I strongly recommend a terrific article by Tina Rosenberg in the New York Times magazine which describes the unexploited promise – and many problems – associated with Petróleos de Venezuela S.A. (Pdvsa) under the current Venezuelan political regime in particular and nationalized oil in general. As the article notes:
“…77 percent of the world’s oil reserves are held by national oil companies with no private equity, and there are 13 state-owned oil companies with more reserves than ExxonMobil, the largest multinational oil company. The popular perception in the
United States is that if leaders of oil countries nationalize their oil, they are bucking a global trend toward privatization. In reality, nationalized oil is the trend. And the percentage of oil controlled by state-owned companies is likely to continue rising, mainly because of the demographics of oil. Deposits are being exhausted in wealthy countries — the ones that exploited their oil first and generally have the most private oil — and are being found largely in developing countries, where oil tends to belong to the state…”
“…Ten years later, Pdvsa is no longer an oil company, at least by Espinasa’s standards. It now exists to finance Chávez’s transformation of Venezuela… If the Pdvsa of the 1990s thought it was Exxon, today’s Pdvsa amounts to the president’s $35 billion petty-cash drawer.”
…Pdvsa is also subsidizing Venezuela’s domestic oil consumption. Cheap oil for Venezuelans is nothing new; when President Pérez tried to raise gasoline prices in 1989, the riots nearly toppled him. The Venezuelans feel it is their oil; why should they have to pay for it? But the subsidies are much deeper and the quantities greater today. A gallon of gasoline costs 6.3 cents at the pump at the unofficial exchange rate. And Venezuela is now gorging on gas. Venezuela will add 450,000 new cars this year — about four times the number of four years ago. Six Hummer dealerships are set to open early next year.”
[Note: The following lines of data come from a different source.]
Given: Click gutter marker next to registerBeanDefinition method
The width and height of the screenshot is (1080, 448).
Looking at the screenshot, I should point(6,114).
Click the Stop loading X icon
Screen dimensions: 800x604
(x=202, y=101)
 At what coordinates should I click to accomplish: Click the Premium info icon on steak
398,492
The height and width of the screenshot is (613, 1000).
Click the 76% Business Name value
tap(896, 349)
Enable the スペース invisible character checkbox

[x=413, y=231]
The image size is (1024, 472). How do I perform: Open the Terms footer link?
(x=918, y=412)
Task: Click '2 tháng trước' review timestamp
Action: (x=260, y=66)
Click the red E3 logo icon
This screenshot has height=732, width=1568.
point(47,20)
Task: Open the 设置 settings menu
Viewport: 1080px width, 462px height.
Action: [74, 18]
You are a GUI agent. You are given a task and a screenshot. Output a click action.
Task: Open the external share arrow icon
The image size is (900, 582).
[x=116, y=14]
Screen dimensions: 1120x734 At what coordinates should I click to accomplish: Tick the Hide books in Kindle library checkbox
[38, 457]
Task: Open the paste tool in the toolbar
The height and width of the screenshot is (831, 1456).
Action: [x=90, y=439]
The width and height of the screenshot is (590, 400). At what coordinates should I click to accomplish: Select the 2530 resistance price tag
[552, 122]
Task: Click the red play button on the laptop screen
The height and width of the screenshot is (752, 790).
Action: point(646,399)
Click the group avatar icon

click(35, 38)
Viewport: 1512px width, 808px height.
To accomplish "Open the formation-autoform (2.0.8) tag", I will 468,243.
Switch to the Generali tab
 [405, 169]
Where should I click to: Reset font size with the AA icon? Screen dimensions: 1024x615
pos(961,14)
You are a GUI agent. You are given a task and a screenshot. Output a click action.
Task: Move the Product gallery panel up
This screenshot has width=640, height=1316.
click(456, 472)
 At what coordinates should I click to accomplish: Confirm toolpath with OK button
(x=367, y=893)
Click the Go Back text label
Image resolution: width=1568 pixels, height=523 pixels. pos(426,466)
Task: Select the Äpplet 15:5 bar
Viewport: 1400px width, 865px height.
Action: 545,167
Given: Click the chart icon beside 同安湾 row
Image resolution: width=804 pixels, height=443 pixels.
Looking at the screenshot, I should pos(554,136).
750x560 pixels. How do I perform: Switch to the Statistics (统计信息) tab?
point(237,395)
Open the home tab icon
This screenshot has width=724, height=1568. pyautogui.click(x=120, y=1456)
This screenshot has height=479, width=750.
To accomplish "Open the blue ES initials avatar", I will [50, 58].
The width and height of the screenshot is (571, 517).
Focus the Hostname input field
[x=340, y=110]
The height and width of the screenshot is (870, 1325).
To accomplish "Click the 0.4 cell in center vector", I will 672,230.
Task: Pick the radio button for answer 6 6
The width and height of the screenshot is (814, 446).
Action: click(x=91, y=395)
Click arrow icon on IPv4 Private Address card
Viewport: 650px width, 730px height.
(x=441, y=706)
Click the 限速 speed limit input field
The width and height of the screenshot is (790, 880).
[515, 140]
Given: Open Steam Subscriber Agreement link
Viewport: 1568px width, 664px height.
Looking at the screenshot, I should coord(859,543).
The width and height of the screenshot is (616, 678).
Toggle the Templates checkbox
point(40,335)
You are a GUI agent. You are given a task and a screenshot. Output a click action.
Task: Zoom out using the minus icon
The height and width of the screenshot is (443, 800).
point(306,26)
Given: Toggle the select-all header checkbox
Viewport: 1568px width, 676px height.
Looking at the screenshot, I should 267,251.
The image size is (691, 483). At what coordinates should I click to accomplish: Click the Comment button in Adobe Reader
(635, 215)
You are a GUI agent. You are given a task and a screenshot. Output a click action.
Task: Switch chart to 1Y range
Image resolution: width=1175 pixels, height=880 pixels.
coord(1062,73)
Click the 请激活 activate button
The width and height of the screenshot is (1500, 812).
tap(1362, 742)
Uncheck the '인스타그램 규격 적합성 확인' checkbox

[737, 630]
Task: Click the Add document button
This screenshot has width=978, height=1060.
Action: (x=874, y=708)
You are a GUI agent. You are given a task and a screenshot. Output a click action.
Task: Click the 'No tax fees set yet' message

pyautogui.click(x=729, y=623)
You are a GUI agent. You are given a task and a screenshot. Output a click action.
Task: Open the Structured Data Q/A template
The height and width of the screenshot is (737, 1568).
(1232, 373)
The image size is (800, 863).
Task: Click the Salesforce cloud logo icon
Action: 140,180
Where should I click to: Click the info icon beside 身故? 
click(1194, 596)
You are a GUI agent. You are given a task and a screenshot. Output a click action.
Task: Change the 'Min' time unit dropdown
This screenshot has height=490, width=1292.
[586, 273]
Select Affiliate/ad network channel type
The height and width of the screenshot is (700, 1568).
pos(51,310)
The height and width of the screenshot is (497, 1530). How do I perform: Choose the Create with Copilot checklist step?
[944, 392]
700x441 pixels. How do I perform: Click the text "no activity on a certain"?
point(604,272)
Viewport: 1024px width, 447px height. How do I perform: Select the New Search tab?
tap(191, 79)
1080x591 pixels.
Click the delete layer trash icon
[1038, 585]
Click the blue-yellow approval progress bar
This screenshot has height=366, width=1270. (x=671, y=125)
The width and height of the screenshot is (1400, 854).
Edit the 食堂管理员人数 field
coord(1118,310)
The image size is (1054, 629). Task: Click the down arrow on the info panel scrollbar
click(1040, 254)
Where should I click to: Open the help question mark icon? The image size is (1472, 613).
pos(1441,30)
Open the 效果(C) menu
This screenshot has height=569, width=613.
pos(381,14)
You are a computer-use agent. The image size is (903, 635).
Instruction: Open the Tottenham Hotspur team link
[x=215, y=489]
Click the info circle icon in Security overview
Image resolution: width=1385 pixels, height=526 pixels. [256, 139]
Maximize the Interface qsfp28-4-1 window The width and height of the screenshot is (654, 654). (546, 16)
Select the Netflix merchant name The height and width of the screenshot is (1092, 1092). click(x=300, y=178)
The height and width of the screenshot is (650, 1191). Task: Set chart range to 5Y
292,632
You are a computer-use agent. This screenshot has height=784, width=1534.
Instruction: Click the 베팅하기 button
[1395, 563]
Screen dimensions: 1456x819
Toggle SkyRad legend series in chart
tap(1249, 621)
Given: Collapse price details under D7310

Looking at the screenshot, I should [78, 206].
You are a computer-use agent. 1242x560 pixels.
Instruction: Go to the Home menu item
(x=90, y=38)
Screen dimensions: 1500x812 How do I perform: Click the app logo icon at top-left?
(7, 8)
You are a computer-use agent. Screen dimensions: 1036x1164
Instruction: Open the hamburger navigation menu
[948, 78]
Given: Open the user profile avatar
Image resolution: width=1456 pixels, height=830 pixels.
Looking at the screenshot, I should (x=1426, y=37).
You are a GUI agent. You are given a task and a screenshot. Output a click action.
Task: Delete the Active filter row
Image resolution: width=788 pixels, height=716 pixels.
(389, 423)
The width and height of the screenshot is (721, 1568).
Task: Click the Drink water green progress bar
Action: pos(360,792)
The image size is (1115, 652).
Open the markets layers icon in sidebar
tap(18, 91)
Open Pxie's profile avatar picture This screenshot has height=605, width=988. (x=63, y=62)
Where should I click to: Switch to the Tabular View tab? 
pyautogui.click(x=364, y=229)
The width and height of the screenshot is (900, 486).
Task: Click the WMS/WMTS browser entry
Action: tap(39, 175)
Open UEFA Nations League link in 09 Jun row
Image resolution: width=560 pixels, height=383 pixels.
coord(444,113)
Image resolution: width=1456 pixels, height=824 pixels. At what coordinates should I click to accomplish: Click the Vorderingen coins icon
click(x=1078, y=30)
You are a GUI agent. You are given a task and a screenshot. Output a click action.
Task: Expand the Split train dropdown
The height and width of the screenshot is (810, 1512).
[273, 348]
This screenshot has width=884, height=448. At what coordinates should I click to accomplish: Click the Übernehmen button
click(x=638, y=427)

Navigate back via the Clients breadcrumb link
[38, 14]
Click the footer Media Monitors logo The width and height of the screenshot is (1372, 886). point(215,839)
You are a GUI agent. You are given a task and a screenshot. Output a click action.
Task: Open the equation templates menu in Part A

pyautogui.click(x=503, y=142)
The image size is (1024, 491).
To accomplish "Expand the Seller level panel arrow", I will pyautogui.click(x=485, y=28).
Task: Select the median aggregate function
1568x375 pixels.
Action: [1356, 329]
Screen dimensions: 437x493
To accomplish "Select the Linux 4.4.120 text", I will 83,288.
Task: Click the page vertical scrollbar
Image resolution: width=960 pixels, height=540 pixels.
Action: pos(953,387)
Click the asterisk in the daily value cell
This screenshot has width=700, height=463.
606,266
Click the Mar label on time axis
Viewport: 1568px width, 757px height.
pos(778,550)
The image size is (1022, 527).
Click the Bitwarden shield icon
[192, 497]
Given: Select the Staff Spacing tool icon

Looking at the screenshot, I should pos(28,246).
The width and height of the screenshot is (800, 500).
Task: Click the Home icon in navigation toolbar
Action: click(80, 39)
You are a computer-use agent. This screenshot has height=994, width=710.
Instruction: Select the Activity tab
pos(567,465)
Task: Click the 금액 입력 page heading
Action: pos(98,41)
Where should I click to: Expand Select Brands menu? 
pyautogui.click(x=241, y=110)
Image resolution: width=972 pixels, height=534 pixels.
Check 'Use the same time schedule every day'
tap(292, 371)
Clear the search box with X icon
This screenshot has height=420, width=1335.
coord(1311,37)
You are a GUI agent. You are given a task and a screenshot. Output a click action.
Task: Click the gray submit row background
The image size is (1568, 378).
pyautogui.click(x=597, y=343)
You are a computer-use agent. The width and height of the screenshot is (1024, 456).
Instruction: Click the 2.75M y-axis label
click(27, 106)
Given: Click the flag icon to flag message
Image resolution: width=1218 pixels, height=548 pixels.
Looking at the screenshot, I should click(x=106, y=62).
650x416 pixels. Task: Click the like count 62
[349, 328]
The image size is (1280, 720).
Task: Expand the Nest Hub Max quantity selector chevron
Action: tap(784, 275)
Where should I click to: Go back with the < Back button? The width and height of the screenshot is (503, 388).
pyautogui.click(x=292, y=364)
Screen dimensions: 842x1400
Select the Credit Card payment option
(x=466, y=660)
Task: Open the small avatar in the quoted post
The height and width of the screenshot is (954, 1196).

….To finance all these ambitious projects, Pdvsa must produce oil. Theoretically this should not be a problem. When Chávez was elected, Venezuelan crude went for about $9 a barrel (about $11 today). At press time it was about $78. (Venezuela crude trades at slightly under the average OPEC crude price.) Chávez is the beneficiary of the greatest oil windfall the world has seen, one based in part on political upheaval in Iran, Iraq and Nigeria but also on a surge in demand from China and India that is unlikely to end soon. So, for the foreseeable future, there should be money for everything.”
“…Yet Pdvsa is in trouble.”
“…Some of the private companies that the old Pdvsa had brought in are still working in Venezuela, but they are now only minority partners and are paying higher taxes and royalties. On May 1, foreign companies working in the Orinoco were told to cede majority control of their projects to Pdvsa. Two companies, ExxonMobil and ConocoPhillips, left and are now negotiating with Venezuela about compensation. Other companies, seemingly chosen for their geopolitical value, have come into the Orinoco to take their place and develop virgin areas: national oil companies from big producers like Russia, China, Brazil and Iran, but also Cuba, Chile, Uruguay, Argentina and Belarus, which presumably can bring little expertise to the business of heavy oil.”